====== RECORDS FOR THE TASK

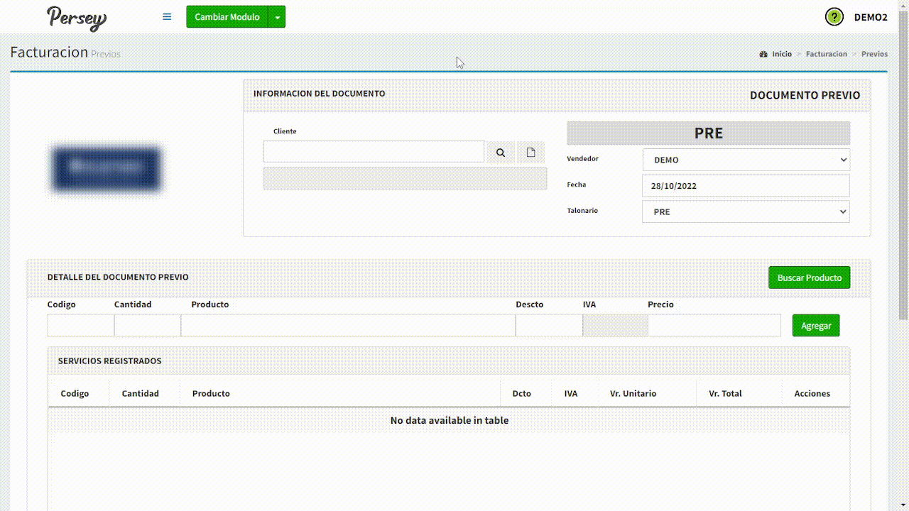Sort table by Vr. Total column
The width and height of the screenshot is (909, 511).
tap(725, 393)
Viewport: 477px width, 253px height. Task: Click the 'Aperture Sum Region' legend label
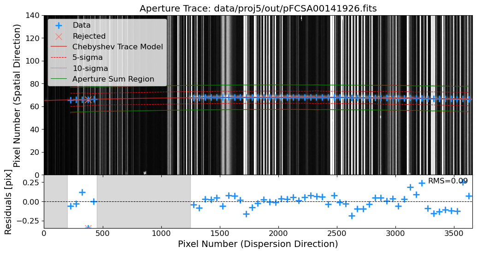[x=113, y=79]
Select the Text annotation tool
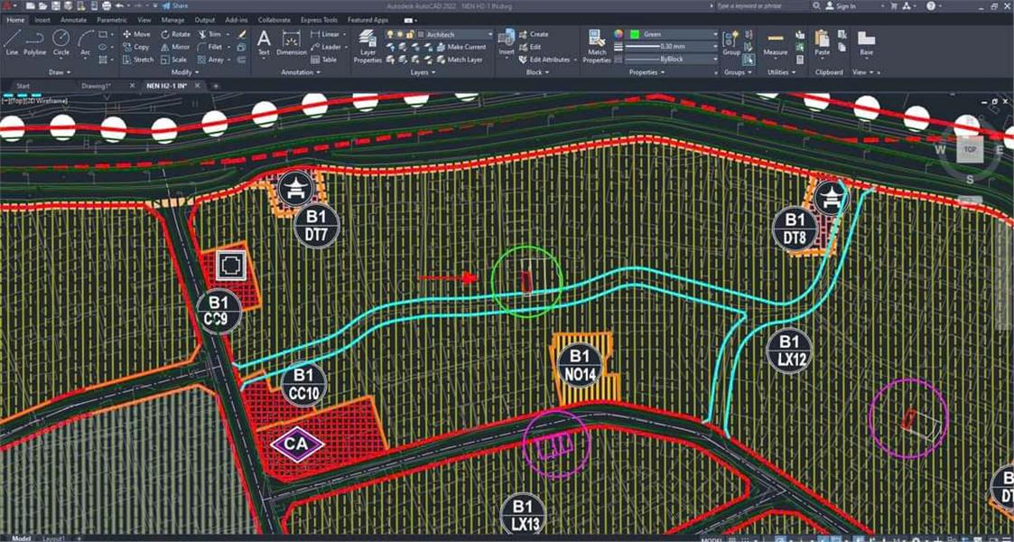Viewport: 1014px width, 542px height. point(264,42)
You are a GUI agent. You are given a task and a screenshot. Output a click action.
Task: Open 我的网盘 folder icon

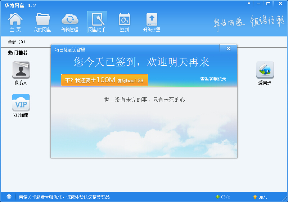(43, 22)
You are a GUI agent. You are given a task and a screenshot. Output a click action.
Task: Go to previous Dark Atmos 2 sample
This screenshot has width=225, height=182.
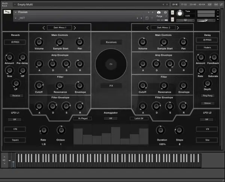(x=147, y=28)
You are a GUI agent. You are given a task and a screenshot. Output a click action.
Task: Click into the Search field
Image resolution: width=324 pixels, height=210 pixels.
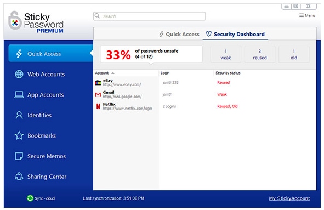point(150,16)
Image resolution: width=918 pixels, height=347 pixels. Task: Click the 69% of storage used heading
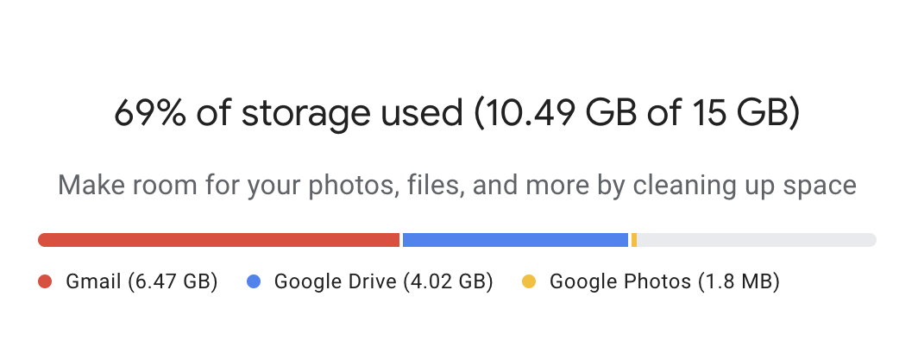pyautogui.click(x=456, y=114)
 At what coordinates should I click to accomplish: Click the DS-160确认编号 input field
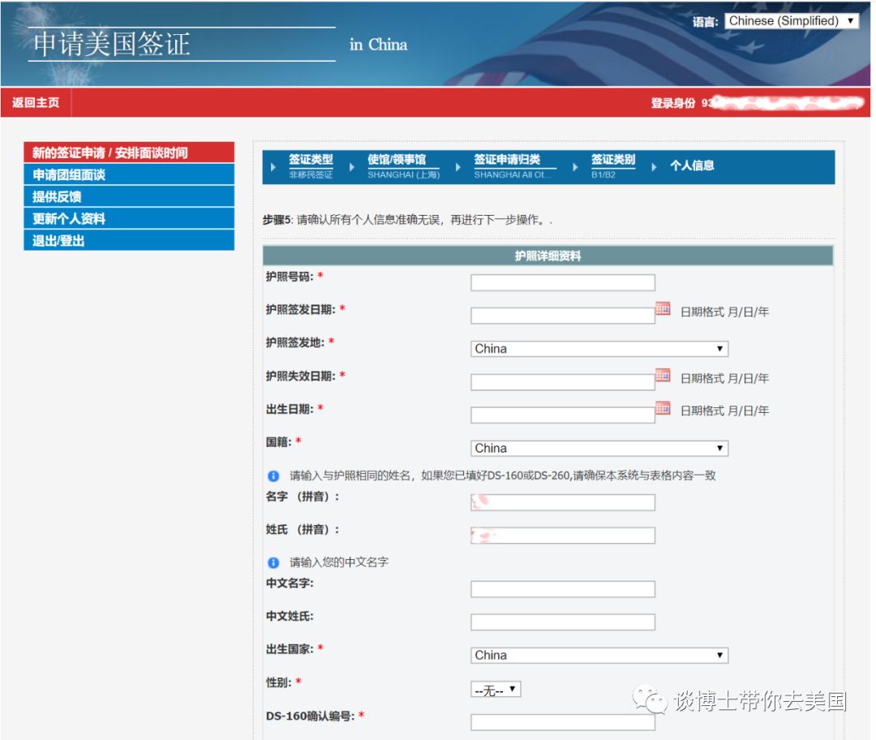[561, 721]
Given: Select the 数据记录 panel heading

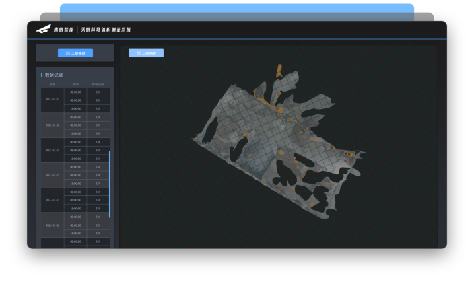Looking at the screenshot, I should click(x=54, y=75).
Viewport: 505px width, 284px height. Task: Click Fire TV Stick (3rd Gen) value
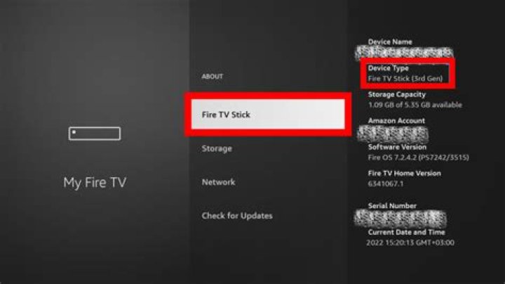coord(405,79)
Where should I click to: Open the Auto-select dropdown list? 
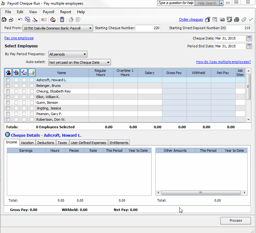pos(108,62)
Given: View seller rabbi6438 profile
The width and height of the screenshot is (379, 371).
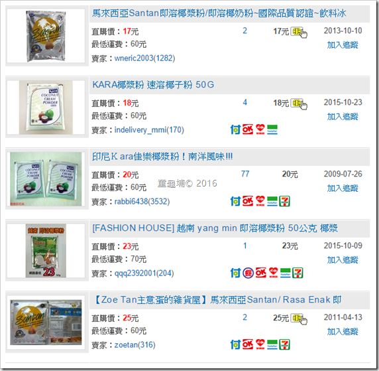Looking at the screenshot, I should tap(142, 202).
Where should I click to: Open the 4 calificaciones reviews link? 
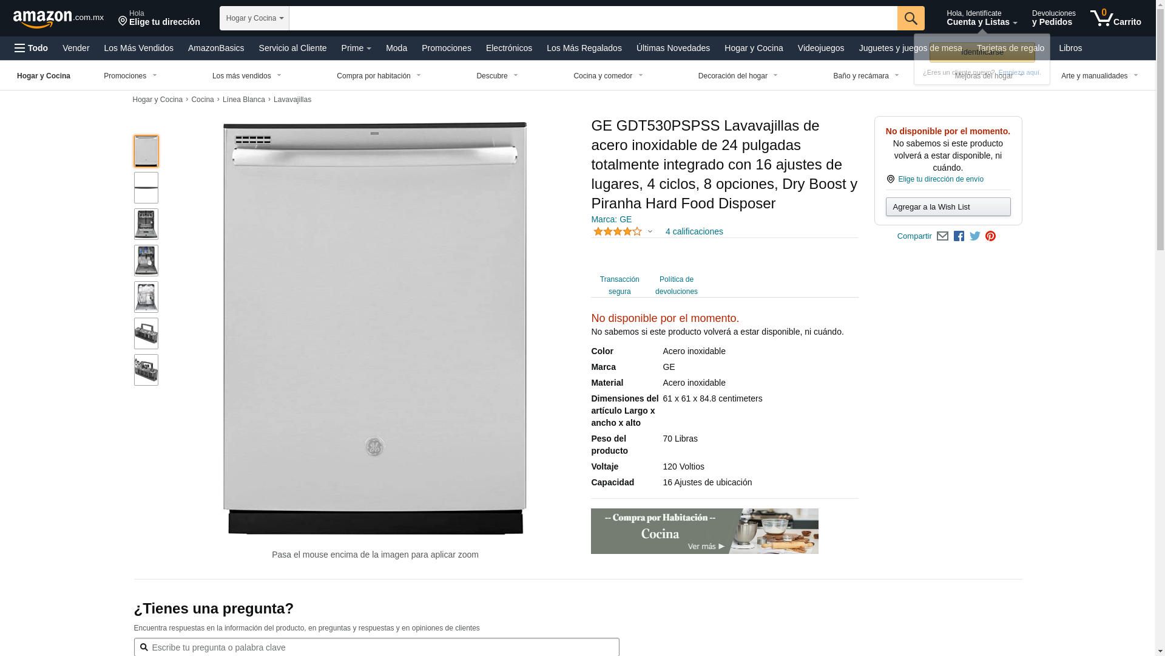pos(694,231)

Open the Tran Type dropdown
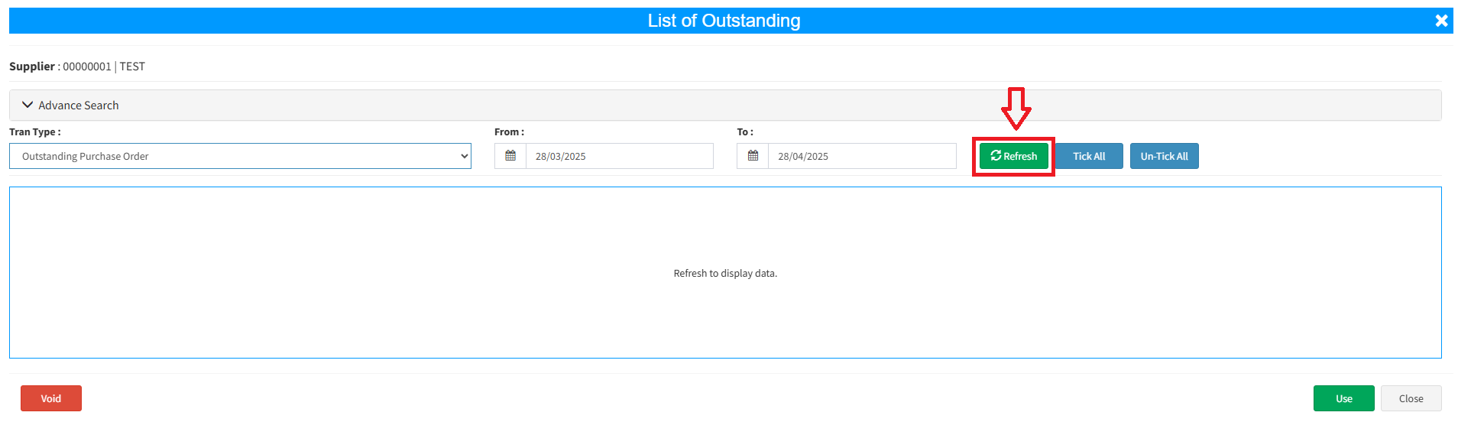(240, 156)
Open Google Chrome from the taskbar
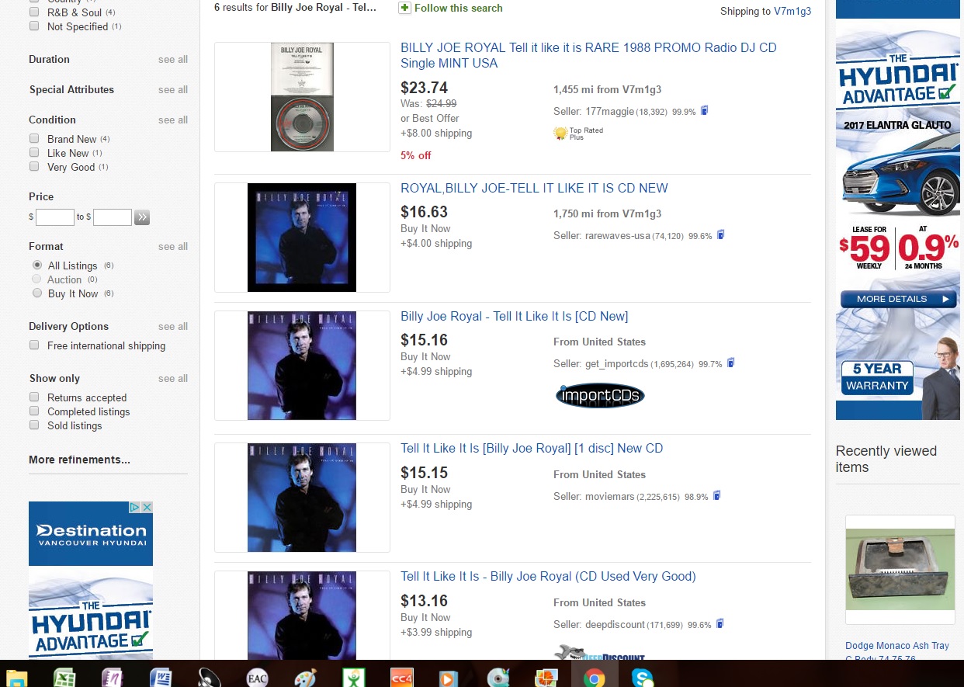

============

> THE PROBLEM: Every line from the one containing "Where should I click to: Open the 4" through the last line of the data is to be retyped exactly, with nothing added and no pictures included.

> RESPONSE TO THIS TASK:
Where should I click to: Open the 4 calificaciones reviews link? 
pos(694,231)

Open the Tran Type dropdown
(240, 156)
Open Google Chrome from the taskbar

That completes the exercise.